» Instructions for the task
Go over these records and count the lines with the string "agent" in them; the count is all that should be returned.

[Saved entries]

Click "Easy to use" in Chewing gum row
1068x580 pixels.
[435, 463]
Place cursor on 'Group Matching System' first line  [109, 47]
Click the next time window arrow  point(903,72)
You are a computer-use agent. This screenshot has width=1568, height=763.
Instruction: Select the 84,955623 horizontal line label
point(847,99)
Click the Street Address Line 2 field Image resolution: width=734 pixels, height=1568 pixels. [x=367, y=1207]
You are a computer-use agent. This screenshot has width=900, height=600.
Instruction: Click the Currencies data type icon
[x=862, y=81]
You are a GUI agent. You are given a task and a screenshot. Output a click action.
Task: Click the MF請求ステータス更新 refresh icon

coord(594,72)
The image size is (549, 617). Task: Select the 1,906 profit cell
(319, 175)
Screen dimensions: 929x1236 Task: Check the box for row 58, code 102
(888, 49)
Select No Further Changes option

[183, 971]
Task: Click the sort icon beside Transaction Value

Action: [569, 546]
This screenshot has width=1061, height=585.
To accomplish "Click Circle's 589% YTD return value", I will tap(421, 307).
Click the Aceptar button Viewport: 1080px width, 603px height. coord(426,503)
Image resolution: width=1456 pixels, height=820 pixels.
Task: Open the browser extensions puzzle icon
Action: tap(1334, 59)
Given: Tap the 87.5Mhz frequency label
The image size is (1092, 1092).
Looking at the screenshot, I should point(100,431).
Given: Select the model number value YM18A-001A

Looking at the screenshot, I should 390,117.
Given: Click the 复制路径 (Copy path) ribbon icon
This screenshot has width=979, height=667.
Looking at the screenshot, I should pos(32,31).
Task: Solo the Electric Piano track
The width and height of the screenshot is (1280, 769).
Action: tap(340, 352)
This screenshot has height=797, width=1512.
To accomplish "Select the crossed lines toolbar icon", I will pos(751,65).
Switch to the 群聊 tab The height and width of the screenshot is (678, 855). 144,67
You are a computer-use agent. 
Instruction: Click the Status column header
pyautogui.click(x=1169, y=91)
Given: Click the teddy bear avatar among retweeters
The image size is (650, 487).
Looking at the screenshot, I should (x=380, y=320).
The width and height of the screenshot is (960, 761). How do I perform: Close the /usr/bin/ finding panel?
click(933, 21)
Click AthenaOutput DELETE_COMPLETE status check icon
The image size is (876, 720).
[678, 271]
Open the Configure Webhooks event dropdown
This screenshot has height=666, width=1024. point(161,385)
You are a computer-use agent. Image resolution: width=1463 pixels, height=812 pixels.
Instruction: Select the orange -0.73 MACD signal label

» Solution to the problem
5